Problematisch ist beim Restwertleasing vor allem der Umstand, dass der Leasingnehmer für die Erzielung des vereinbarten Restwerts verantwortlich ist. Ist am Ende der Laufzeit der Fahrzeugwert geringer als der im Vertrag angegebene Restwert so wird der Leasingnehmer zur Kasse gebeten. Der mindere Fahrzeugwert muss voll vom Leasingnehmer abgegolten werden. Dies stellt für den Kunden natürlich einen erheblichen Risikofaktor dar, weil schlussendlich der Leasinggeber den Fahrzeugwert festlegt. Ist im Gegensatz dazu das Fahrzeug am Ende der Laufzeit mehr wert als der festgeschriebene Restwert, so bekommt der Leasingnehmer nur ca. 75% dieses Mehrwerts ausgezahlt; bei dieser Regelung herrscht ganz augenscheinlich ein Ungleichgewicht. Die Abschlussbewertung des Fahrzeuges ist immer wieder ein Streitthema zwischen Leasingnehmer und Leasinggeber, sodass es nicht verwundert, dass solche Meinungsverschiedenheiten schon des öfteren vor Gericht geendet haben.

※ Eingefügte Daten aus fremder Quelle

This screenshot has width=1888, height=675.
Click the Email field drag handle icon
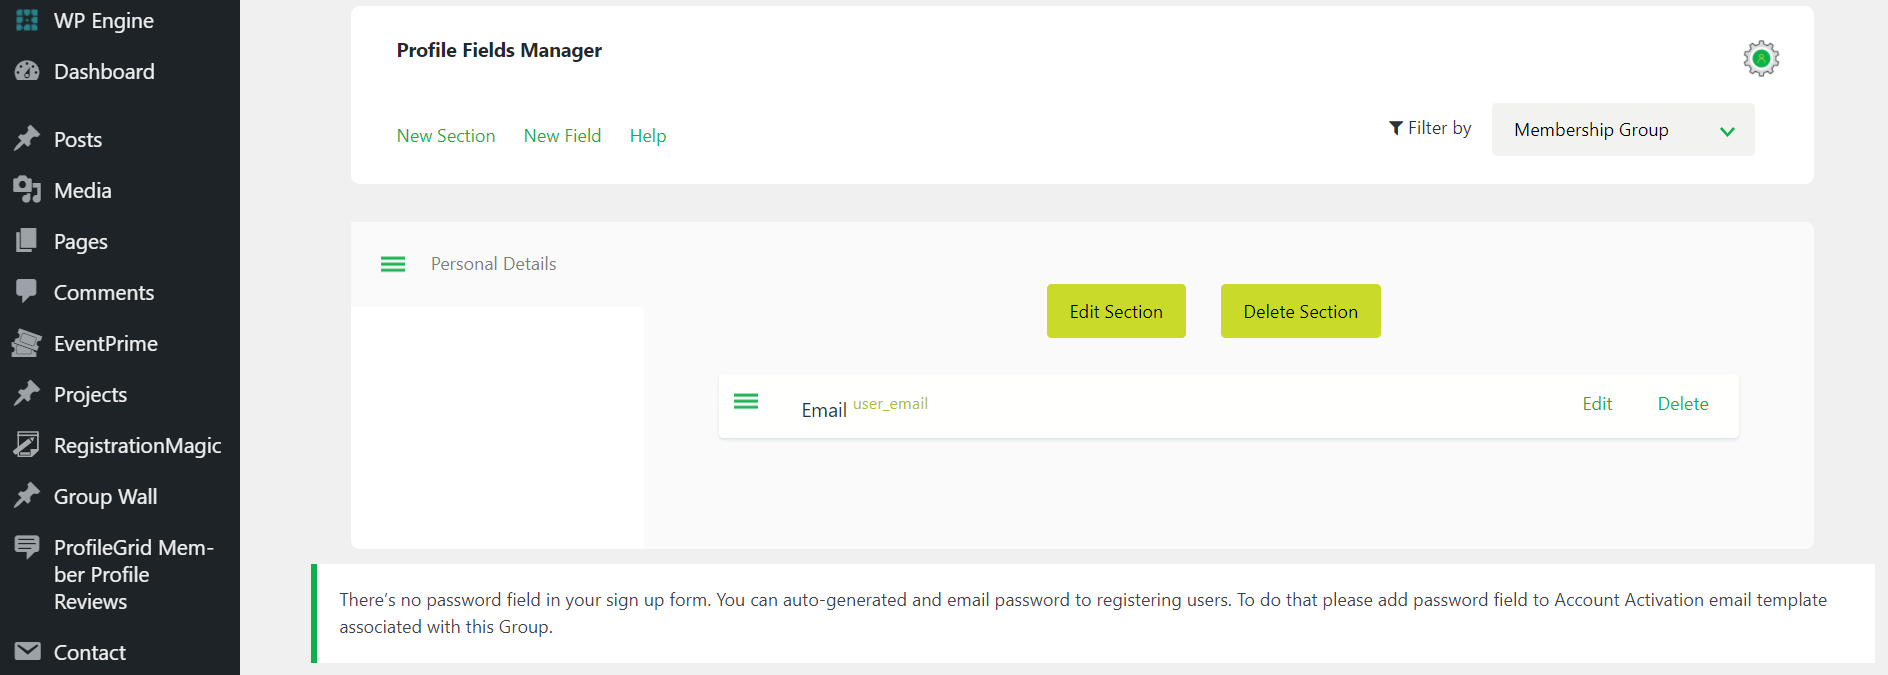pyautogui.click(x=746, y=402)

Allzu sehr sollten Sie sich davon jedoch nicht abschrecken lassen, denn immerhin ist der Leasinggeber daran interessiert Sie als Kunden zu halten um Ihnen den nächsten Leasingwagen zur Verfügung zu stellen. Der Abschluss eines Restwertleasings ist daher zu einem bedeutenden Teil auch eine Vertrauenssache. Beachten Sie bitte bei dem ganzen Geschrei rund um das Thema Restwertleasing auch, dass schlechte Nachrichten leichter in die Zeitung gelangen; Leute bei denen das Restwertleasing reibungslos funktioniert hat, haben in der Regel wenig Interesse daran dies an die große Glocke zu hängen.